WHAT THE TASK ASKS >> Pick out each line of the records in which the word "menyusui" appears.

INPUT >>
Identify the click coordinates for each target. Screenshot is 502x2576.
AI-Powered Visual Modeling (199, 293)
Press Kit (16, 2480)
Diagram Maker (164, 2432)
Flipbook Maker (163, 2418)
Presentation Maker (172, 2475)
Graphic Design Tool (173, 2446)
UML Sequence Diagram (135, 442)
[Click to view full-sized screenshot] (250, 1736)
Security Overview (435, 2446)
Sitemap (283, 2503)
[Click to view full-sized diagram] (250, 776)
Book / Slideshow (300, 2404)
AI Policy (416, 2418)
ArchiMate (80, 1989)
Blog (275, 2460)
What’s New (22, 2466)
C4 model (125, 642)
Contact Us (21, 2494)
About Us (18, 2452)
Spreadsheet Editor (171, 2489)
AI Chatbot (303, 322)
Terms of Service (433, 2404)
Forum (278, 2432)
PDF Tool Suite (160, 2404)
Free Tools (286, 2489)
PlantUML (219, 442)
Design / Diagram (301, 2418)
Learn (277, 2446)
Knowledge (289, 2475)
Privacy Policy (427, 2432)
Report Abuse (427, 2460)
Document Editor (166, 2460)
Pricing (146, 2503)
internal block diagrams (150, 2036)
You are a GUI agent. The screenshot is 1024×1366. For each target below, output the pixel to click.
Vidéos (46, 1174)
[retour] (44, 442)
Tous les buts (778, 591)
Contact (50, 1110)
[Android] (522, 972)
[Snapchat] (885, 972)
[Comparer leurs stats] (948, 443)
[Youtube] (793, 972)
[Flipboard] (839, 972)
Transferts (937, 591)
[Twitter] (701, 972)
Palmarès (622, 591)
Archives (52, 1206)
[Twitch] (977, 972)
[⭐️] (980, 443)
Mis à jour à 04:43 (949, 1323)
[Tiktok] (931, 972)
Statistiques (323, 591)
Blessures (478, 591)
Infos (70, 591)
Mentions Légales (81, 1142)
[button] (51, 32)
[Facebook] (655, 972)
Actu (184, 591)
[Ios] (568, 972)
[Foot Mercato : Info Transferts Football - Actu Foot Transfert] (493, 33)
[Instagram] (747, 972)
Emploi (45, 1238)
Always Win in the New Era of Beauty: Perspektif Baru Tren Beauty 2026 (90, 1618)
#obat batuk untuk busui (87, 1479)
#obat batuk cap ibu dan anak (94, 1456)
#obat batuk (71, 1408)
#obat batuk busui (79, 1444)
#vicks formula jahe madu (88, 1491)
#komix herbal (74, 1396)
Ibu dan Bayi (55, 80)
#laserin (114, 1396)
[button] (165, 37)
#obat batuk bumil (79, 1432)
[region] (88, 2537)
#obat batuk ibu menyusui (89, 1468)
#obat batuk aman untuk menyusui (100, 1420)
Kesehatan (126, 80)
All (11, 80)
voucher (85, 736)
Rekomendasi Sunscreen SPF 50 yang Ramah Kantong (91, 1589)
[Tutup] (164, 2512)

ANSWER TO THIS PROBLEM >>
#obat batuk ibu menyusui (89, 1468)
#obat batuk aman untuk menyusui (100, 1420)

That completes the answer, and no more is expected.